As the Fall/Winter COVID second wave is hits, all sellers should plan for the same issue that plagued the marketplaces over the spring and summer, Inventory shortages due to supply chain issues. Michael Krakaris, multi-channel e-commerce fulfiller Deliverr’s Co-Founder, spoke at the Payoneer BEYOND conference about how this issue has been best addressed — stating that Walmart stayed successful throughout the pandemic through its previous years of planning. Walmart was able to drive its own online grocery sales and sales of their third party marketplace, allowing for multiple channels to provide consistent products to shoppers. They found massive spikes in specific product categories, and thus, by thinking in a “category way” rather than in a “per product way,” Walmart was better able to deal with demand. Expecting warehouse closures was required, and developing workarounds through redundancies made fulfillment possible.

Smart and experienced online third-party sellers did a similar tactic; they were diversifying sales through different channels, selling on Etsy, Walmart, Wish, Amazon, Google, and Shopify to get their products out. The reason being that multi-channel eCommerce remains more defensible, and a typical online buyer pattern was first to conduct a search for the desired product at Amazon, then if unsuccessful go to Google, where the retailers who were best at marketing their products on Google, such as Walmart and eBay, gained the buyers business.
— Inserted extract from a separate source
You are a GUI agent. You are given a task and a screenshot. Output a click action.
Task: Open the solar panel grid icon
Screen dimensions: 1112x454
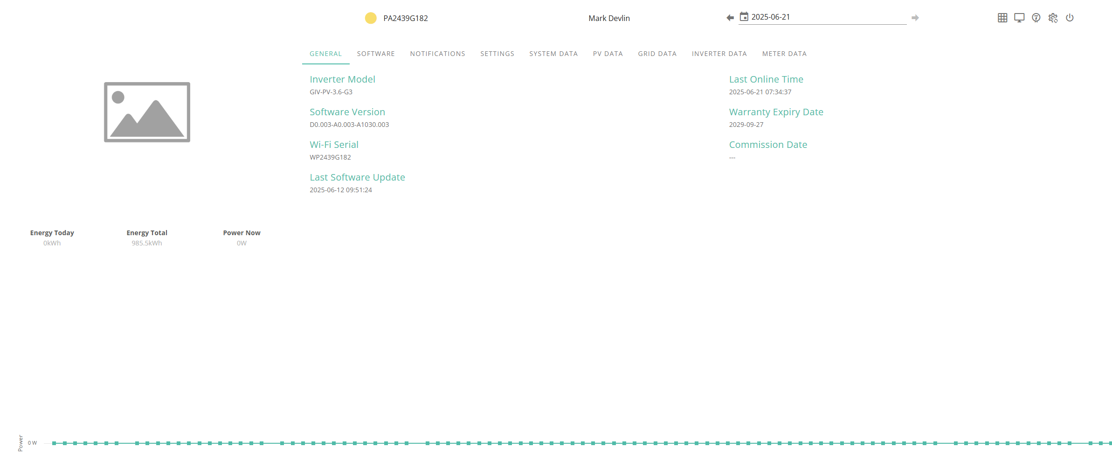tap(1002, 18)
The smaller players are doing a similar tactic, building their own Shopify, Amazon, and Walmart marketplace stores and running their own Google Ads to get multiple indexing for all buying pathways.

Winners and Losers

In a recent article Ovidiu Solomonov, Adevinta’s (a marketplace specialist) SVP for global markets, said that COVID-19 had been the perfect work at home experiment showing that employees can still be productive working remotely.

This result, tied with the fact that housing, healthcare, and education, which are some of the U.S.’s largest economic sectors, but only bring in less than 10% of their revenue from online sources, means that these sectors’ potential to drastically change their service delivery channels, give them the biggest opportunity for online growth, and will likely lead to the most significant successes.

Solomonov said that marketplaces having end-to-end capabilities internally or through strategic partnerships would have the best margins and, in turn, tremendous success.

Adventia’s Marketplaces Report, compiled by Dealroom.co, gives a numerical clarification to these successes, saying that 60% of startups are in an excellent position to navigate the crisis. And specifically, startups in online learning, recruitment, health tech (both care and pharmacies), all forms of food delivery, and the newly named “passion economy”(doing what you love to make money) are seeing the most growth, while expectedly travel, real estate tech, and mobility services being part of the 1/5 of the vulnerable marketplace startups are troubled.

Summary

The digital marketplace adoption that was already happening over the past two decades has just accelerated with the COVID-19 pandemic. The forced changes due to COVID restrictions have resulted in short-term winners and losers. COVID has shown that for online businesses, there isn’t necessarily a considerable challenge adopting for most sectors, but brick and mortar outlets will have the most significant struggle returning to normality.

They can either embrace the convenience and new health considerations solved by online buying or selling and the opportunities it affords, adding additional geographic sales and payment options, or ignoring these changes, likely fail.

There has been a more defined structural impact on marketplaces and shopping through the COVID-19 changes. Globally online marketplaces see a combined value of $814 billion and will only continue to grow as we get out of this dark time. As the recent results have shown, they will undoubtedly remain the leaders in our post COVID recovery.